← All steps
Part B · Step 10

Evaluation

Owner
Agent Builder (with eval support from CoE).
Input
Build complete in dev.

Owner: Agent Builder (with eval support from CoE). Input: Build complete in dev. Sub-steps:

  1. Define / load the golden dataset for this workflow (framework.md §27). For a new agent, build the golden set during this step from real historical examples (anonymized where needed).
  2. Run the agent against the golden set. Capture:
    • Accuracy / correctness (decision quality vs. human benchmark).
    • Coverage (does it handle the long tail?)
    • Latency.
    • Cost per execution.
  3. Run adversarial / red-team scenarios designed in Step 6.
  4. Run prompt-injection probes, especially for any agent that processes external content (emails, documents, RAG-retrieved data).
  5. Run bias / fairness probes if the agent makes decisions about people.
  6. Compare results against the eval criteria in the Agent Card (§14 item 12).

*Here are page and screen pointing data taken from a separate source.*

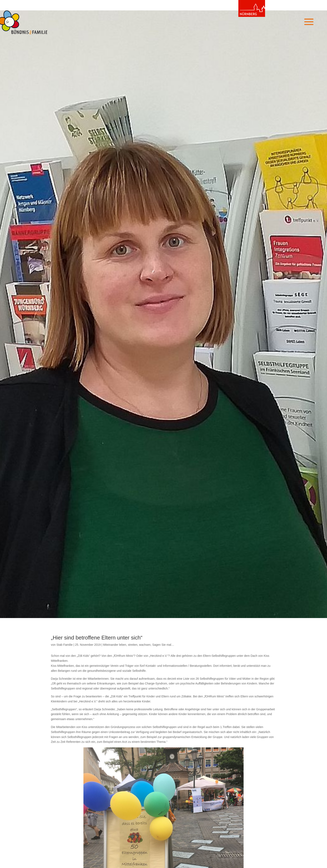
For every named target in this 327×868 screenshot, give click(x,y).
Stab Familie (64, 645)
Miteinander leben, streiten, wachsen (127, 645)
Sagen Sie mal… (163, 645)
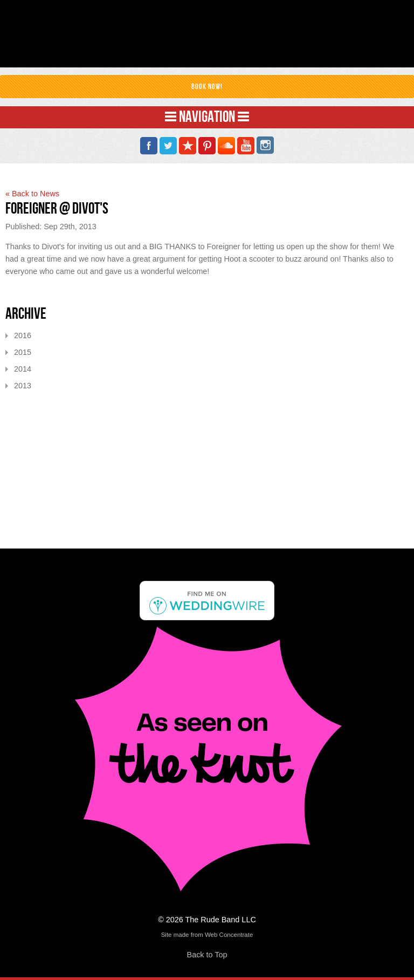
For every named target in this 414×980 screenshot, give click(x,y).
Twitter (168, 146)
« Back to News (32, 194)
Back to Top (207, 955)
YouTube (246, 146)
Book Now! (207, 86)
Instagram (265, 146)
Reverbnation (188, 146)
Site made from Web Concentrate (207, 935)
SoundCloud (226, 146)
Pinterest (207, 146)
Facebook (149, 146)
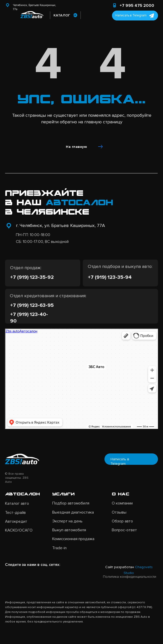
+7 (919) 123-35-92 (32, 277)
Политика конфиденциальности (129, 577)
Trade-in (59, 548)
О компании (122, 503)
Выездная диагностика (73, 512)
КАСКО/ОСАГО (19, 530)
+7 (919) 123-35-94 (110, 277)
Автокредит (16, 521)
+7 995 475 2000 (137, 6)
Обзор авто (122, 521)
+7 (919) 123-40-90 (29, 317)
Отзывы (119, 512)
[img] (9, 15)
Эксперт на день (67, 521)
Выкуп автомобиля (69, 530)
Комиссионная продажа (73, 539)
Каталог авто (17, 503)
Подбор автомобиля (71, 503)
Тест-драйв (15, 513)
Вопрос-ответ (124, 530)
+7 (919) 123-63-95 (32, 305)
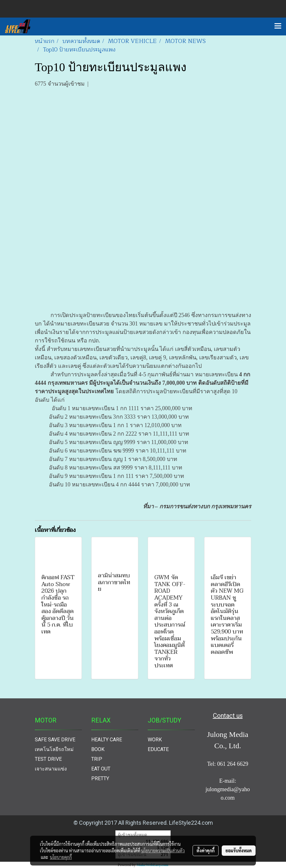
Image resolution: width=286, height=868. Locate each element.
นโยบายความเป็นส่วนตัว (163, 850)
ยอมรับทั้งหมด (239, 850)
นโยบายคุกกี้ (61, 857)
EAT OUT (101, 769)
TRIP (97, 759)
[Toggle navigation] (278, 26)
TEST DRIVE (48, 759)
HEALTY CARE (106, 740)
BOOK (98, 749)
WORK (155, 740)
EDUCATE (158, 749)
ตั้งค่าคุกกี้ (205, 850)
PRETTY (100, 778)
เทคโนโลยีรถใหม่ (54, 749)
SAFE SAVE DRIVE (55, 740)
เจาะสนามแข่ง (51, 769)
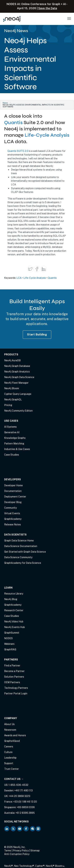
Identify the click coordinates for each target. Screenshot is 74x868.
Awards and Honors (15, 735)
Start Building (37, 335)
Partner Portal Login (15, 693)
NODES (8, 638)
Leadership (10, 757)
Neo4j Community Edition (18, 411)
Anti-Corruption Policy (17, 854)
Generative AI (12, 432)
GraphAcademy (13, 519)
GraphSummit (12, 633)
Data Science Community (18, 557)
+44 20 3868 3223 (19, 796)
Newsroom (10, 730)
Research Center (14, 610)
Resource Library (13, 594)
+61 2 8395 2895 (25, 813)
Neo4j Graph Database (17, 366)
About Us (9, 724)
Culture (8, 752)
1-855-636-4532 (18, 785)
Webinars (9, 644)
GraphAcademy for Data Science (22, 563)
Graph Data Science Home (19, 540)
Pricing (8, 405)
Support (8, 763)
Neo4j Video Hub (14, 621)
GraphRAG (10, 649)
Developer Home (13, 485)
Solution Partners (14, 677)
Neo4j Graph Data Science (19, 377)
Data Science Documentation (20, 546)
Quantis (13, 122)
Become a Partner (14, 671)
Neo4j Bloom (11, 388)
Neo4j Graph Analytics (17, 372)
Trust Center (11, 769)
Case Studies (11, 455)
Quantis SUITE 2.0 (18, 151)
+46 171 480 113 (23, 790)
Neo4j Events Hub (14, 627)
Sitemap (35, 850)
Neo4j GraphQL (13, 400)
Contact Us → (14, 779)
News (5, 103)
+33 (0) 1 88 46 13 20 (25, 802)
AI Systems (10, 427)
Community (10, 508)
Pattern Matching (14, 443)
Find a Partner (12, 665)
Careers (8, 746)
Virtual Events (12, 513)
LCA (19, 278)
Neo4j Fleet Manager (16, 383)
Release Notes (12, 524)
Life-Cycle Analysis (47, 135)
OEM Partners (12, 682)
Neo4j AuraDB (12, 361)
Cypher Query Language (17, 394)
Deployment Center (15, 497)
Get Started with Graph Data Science (25, 552)
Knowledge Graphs (15, 438)
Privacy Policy (21, 850)
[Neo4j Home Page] (12, 19)
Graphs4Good (12, 741)
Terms (7, 850)
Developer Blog (13, 502)
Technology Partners (16, 688)
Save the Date (48, 8)
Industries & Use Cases (17, 449)
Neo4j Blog (10, 599)
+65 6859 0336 (26, 807)
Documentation (13, 491)
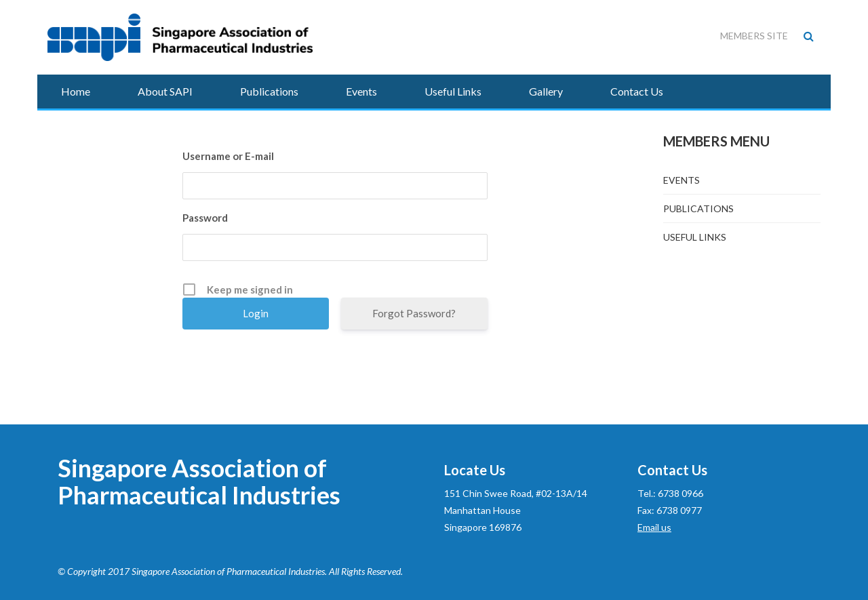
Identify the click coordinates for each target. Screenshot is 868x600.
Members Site (754, 35)
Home (75, 91)
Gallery (546, 91)
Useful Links (453, 91)
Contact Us (637, 91)
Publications (269, 91)
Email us (654, 527)
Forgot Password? (414, 313)
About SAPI (165, 91)
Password (205, 218)
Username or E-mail (228, 156)
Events (361, 91)
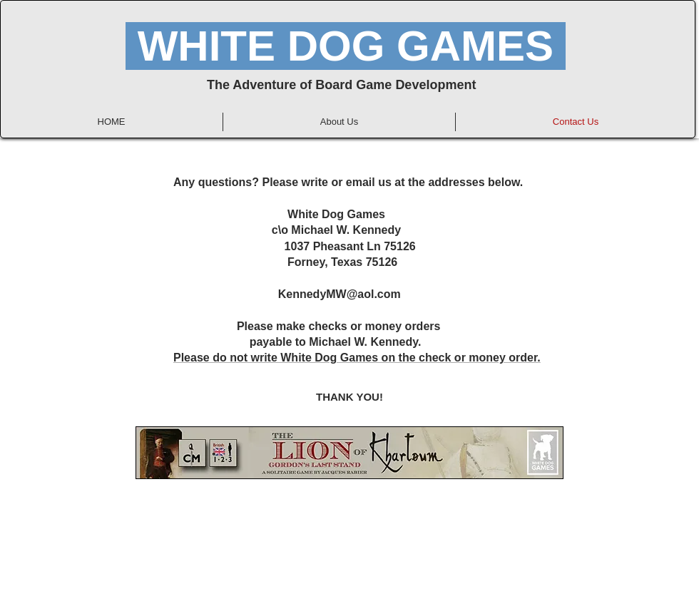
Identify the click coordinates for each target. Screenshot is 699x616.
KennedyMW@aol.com (340, 294)
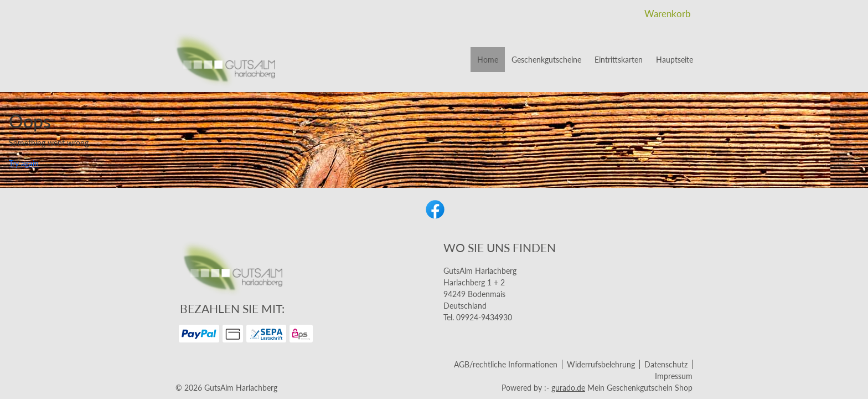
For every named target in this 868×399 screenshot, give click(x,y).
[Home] (488, 59)
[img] (224, 60)
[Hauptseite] (674, 59)
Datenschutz (666, 364)
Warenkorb (669, 13)
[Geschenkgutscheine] (546, 59)
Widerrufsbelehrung (601, 364)
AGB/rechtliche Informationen (505, 364)
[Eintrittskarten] (618, 59)
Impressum (674, 376)
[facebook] (434, 208)
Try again (24, 163)
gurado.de (568, 387)
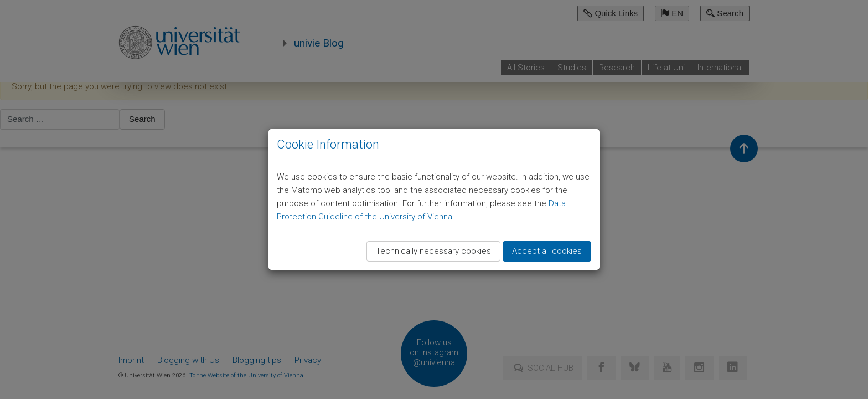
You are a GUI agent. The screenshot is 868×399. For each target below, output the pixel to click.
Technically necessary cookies (433, 251)
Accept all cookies (547, 251)
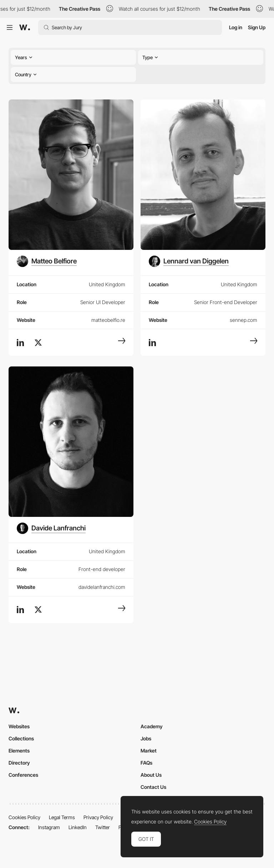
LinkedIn (77, 827)
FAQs (146, 762)
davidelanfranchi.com (102, 587)
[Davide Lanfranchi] (51, 528)
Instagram (49, 827)
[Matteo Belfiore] (47, 261)
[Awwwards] (25, 27)
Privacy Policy (98, 817)
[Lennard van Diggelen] (189, 261)
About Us (151, 775)
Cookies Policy (24, 817)
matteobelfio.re (108, 320)
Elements (19, 750)
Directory (19, 762)
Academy (152, 726)
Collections (21, 738)
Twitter (102, 827)
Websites (19, 726)
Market (148, 750)
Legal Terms (62, 817)
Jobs (146, 738)
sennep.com (243, 320)
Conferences (23, 775)
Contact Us (153, 787)
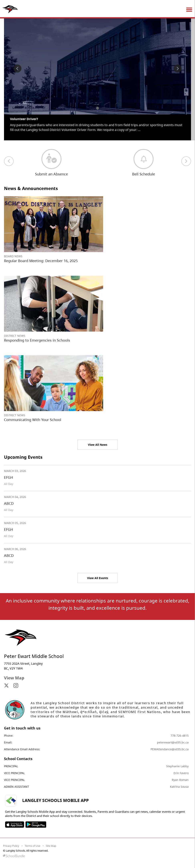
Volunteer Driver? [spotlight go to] (24, 119)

Output / gate criteria: A signed evaluation report attached to the registry. Pass on accuracy, latency, cost, and red-team scenarios.

Decision branches:

  • Below threshold → fix the agent / revise the spec / reduce scope. Don't promote.
  • Pass → go to Step 11.

Skip-this-step risk: Quality issues found in production instead of pre-production. Customers / employees become the test set.